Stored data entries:
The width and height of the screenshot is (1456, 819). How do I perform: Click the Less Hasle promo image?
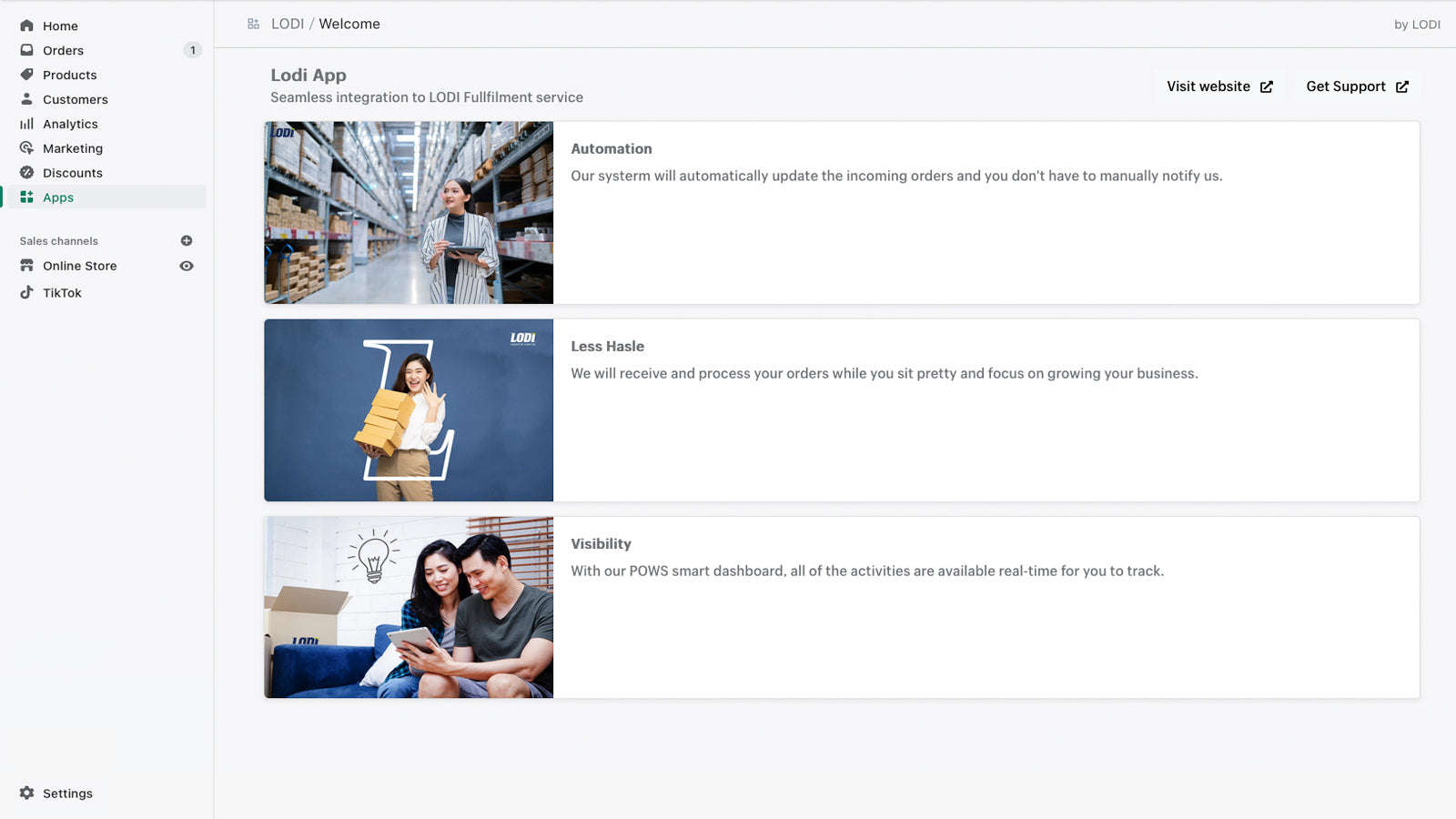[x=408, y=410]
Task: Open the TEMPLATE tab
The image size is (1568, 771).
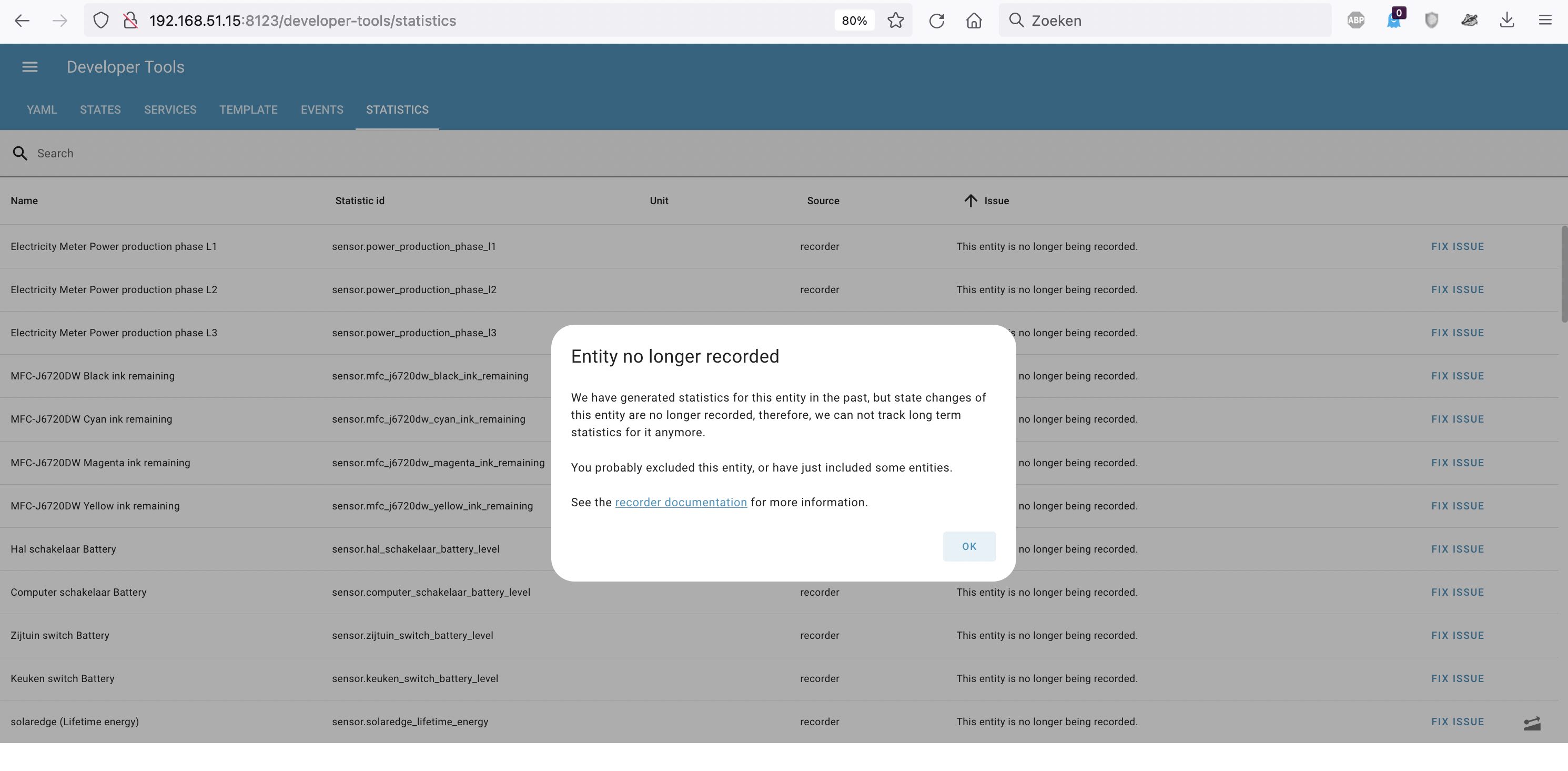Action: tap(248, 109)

- _WRITTEN EXERCISE_
Find each line in the material above that contains the word "image" with matching case, and copy those lines.

- _SOLUTION FOR THIS TASK_
The width and height of the screenshot is (1456, 819). How do I perform: Click the Less Hasle promo image?
The image size is (1568, 771).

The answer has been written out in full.